Exactly, retrofitting cars is not economical. Right now everyone drives combustion vehicles, those will all essentially need to be thrown away or recycled as we switch to electric. Think of all that waste. Meanwhile a diesel train needs the engine, or whole engine car at worst, swapped, and a third rail installed or overhead power installed. Every other aspect of the thing can remain the same: the cars, the tracks, the stations, everything. For a retrofit of an entire city's train transit system, you have maybe 20 or 30 train engine cars in the garbage or to be recycled, maybe some supporting diesel fuel infrastructure (the piping for which can be re-used for power transmission if necessary), that's it. Meanwhile millions of cars are about to be trashed or need to be recycled. You can't even reuse their tires.

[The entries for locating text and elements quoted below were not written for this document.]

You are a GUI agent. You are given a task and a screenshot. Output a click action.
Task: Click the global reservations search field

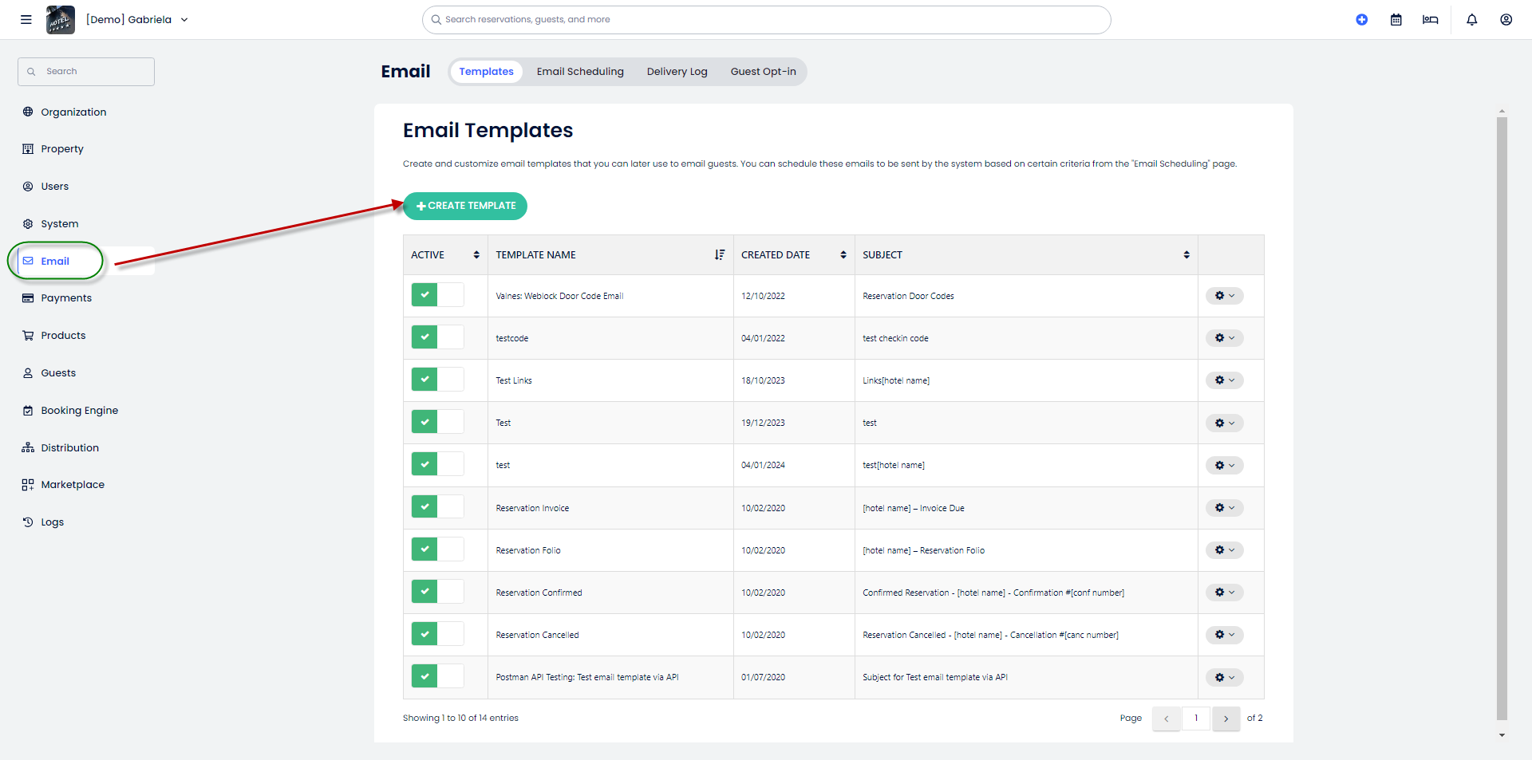(x=766, y=20)
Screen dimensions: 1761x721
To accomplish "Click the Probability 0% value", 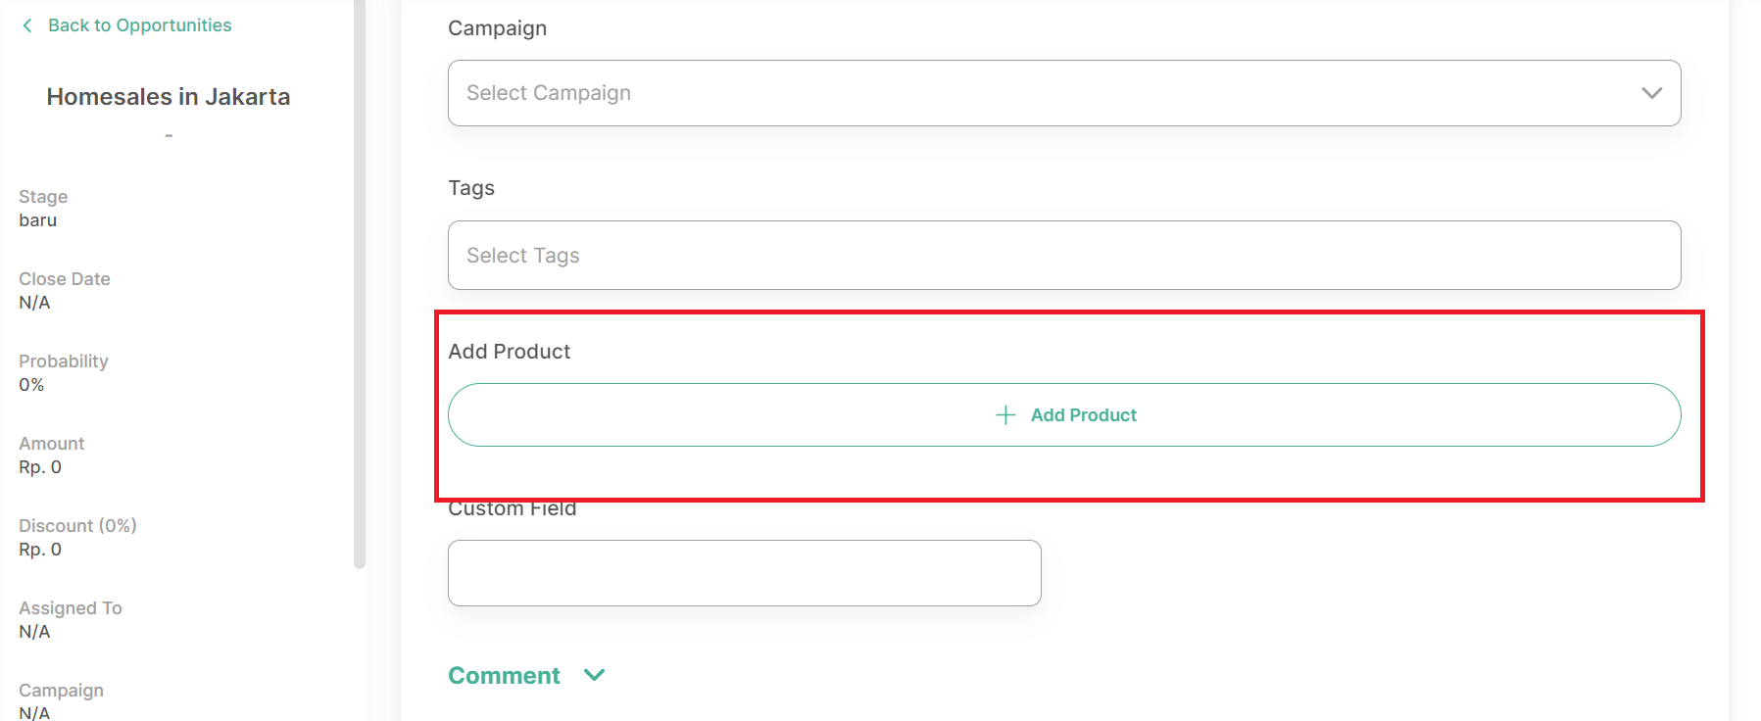I will point(31,385).
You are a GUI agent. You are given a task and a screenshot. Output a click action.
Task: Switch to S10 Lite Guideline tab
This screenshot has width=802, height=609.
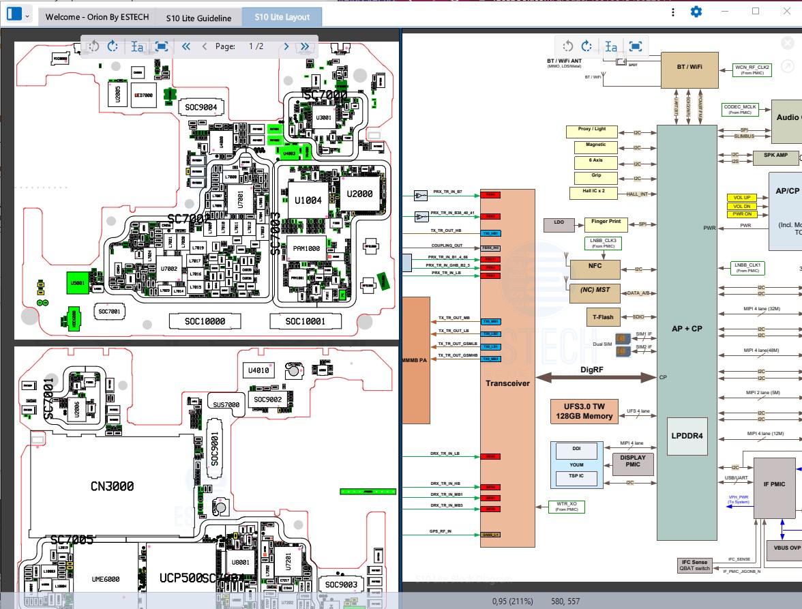(x=198, y=18)
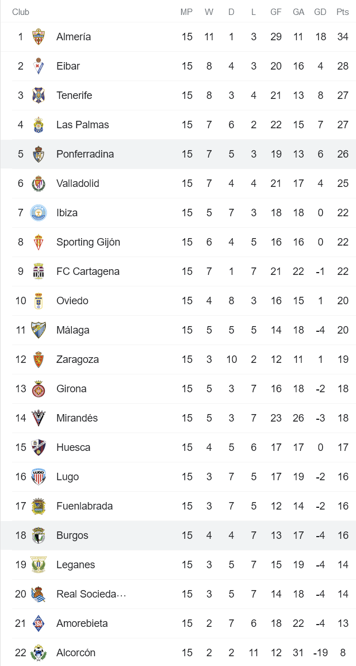Click the MP column header
Screen dimensions: 356x666
click(186, 12)
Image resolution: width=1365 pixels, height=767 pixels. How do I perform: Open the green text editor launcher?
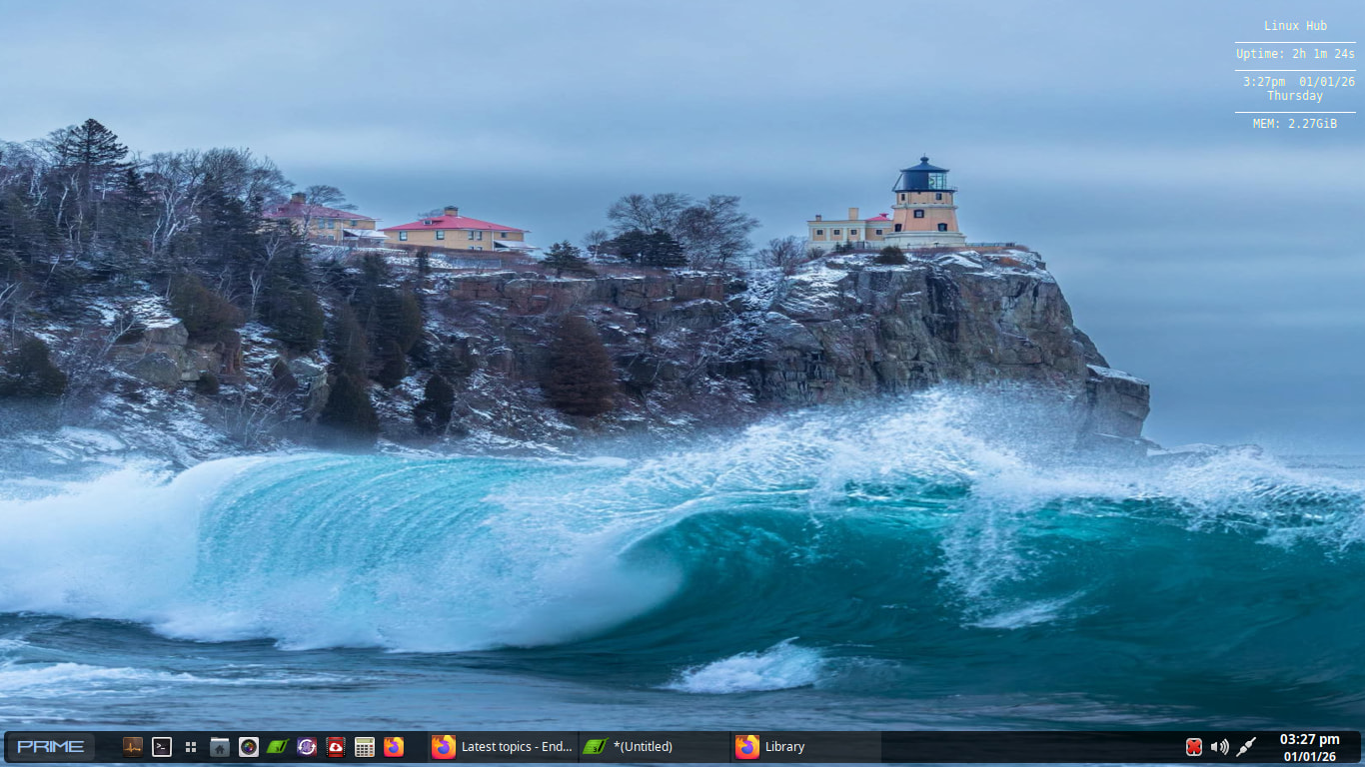pyautogui.click(x=278, y=746)
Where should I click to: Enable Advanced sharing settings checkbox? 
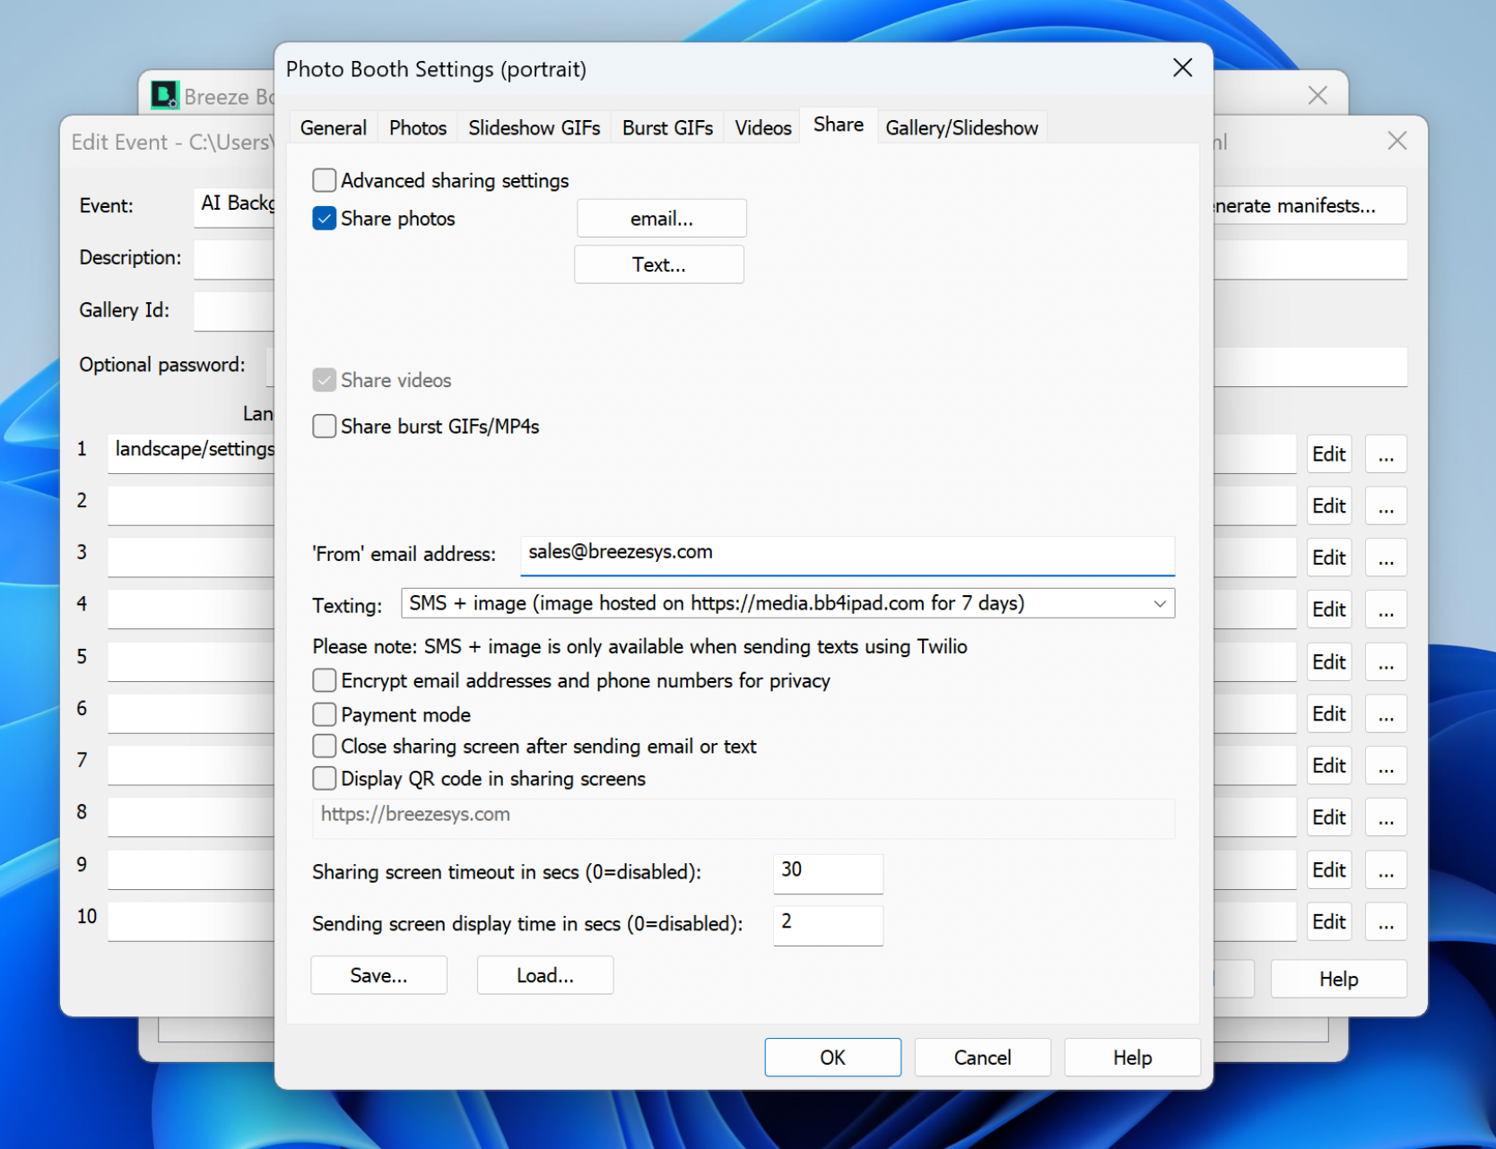[325, 181]
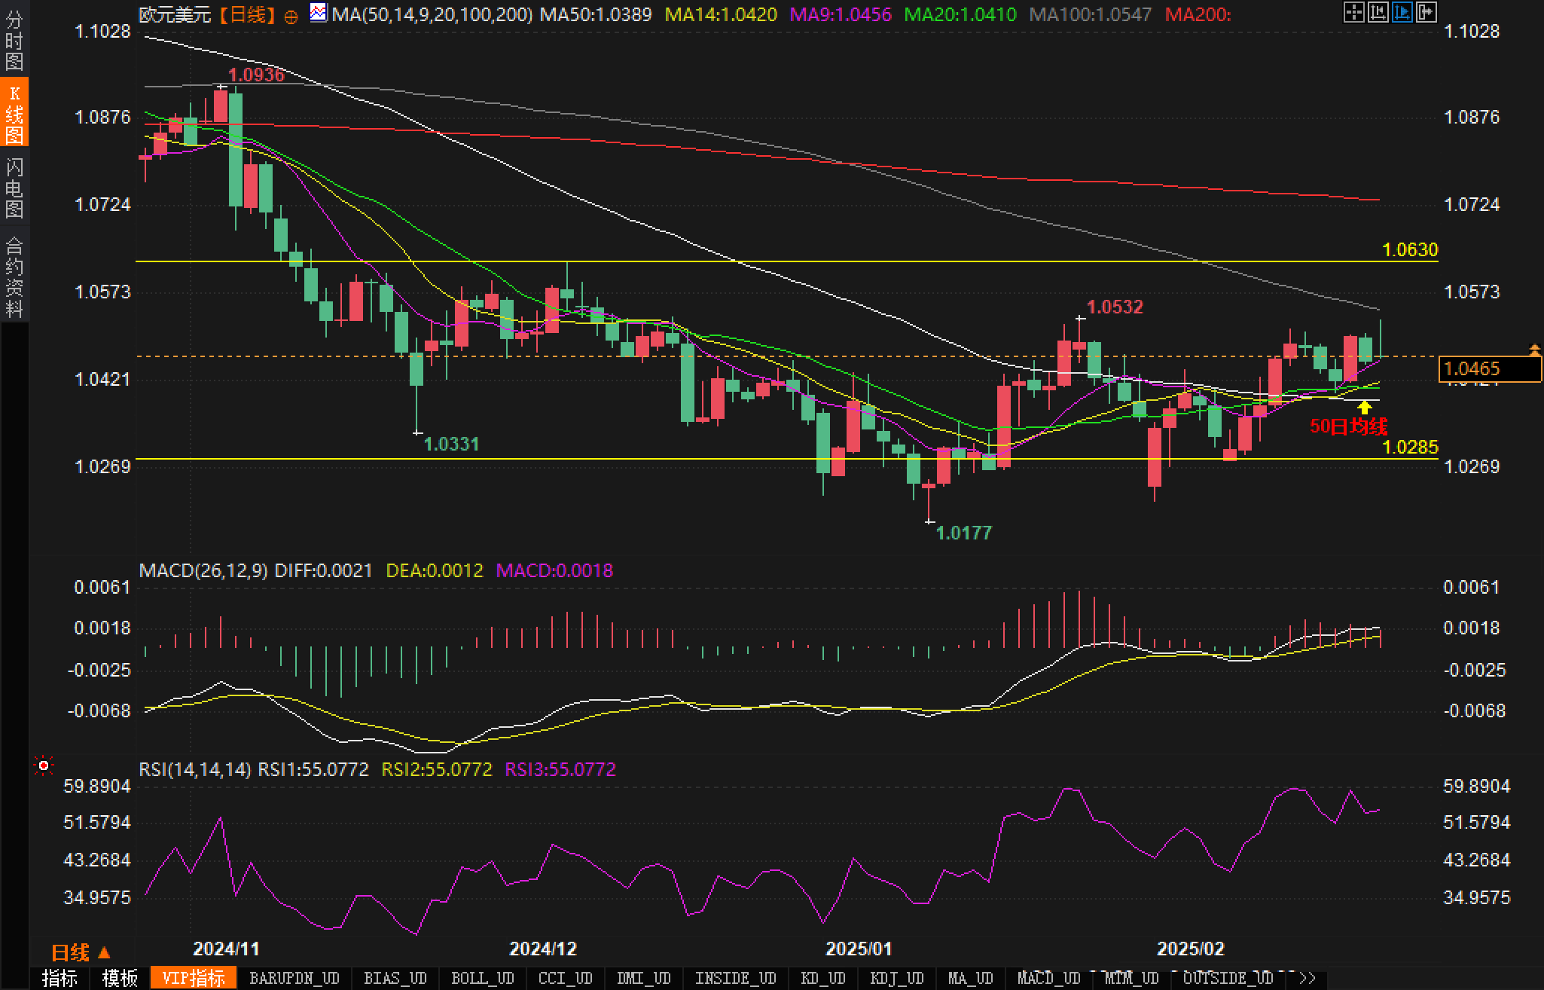Toggle the blue highlighted chart axis icon
The image size is (1544, 990).
1402,12
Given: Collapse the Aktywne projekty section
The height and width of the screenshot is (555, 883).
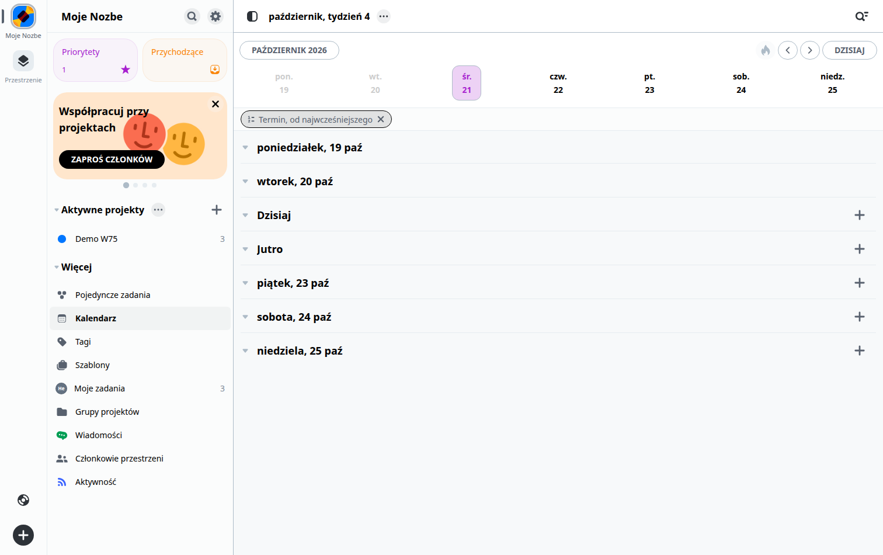Looking at the screenshot, I should pyautogui.click(x=57, y=210).
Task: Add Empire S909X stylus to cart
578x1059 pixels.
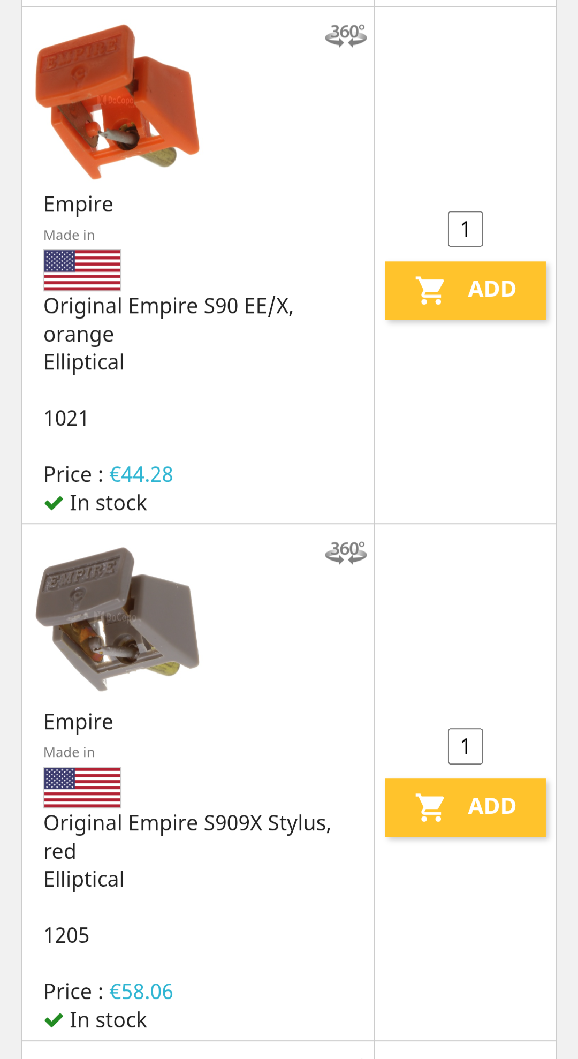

I don't like cars, you're right, mostly because they keep killing people, but I'm really not trying to be annoying here, I literally see no advantage. Even in the USA, one of the more rural-focused countries on earth, you have a deep history of using public transit to access the remote regions of the country, that you simply stopped using over the last hundred years. I have had the delight of visiting some of these old train lines and encountered stations sprinkled all throughout places that are now accessible only by car - and some of these small towns even had street or cable cars for local transportation connections! You had it, you just got rid of it. And nowadays you can have even better - combine trains and streetcars with public electric bicycle infrastructure (take your pick of tens if not hundreds of cities with functioning examples) and you have a wonderful modern transportation system that serves the needs of people rural or otherwise, without poisoning the environment and without getting people killed every day.
Obsolete doesn't mean, "I don't like it so it should be gone".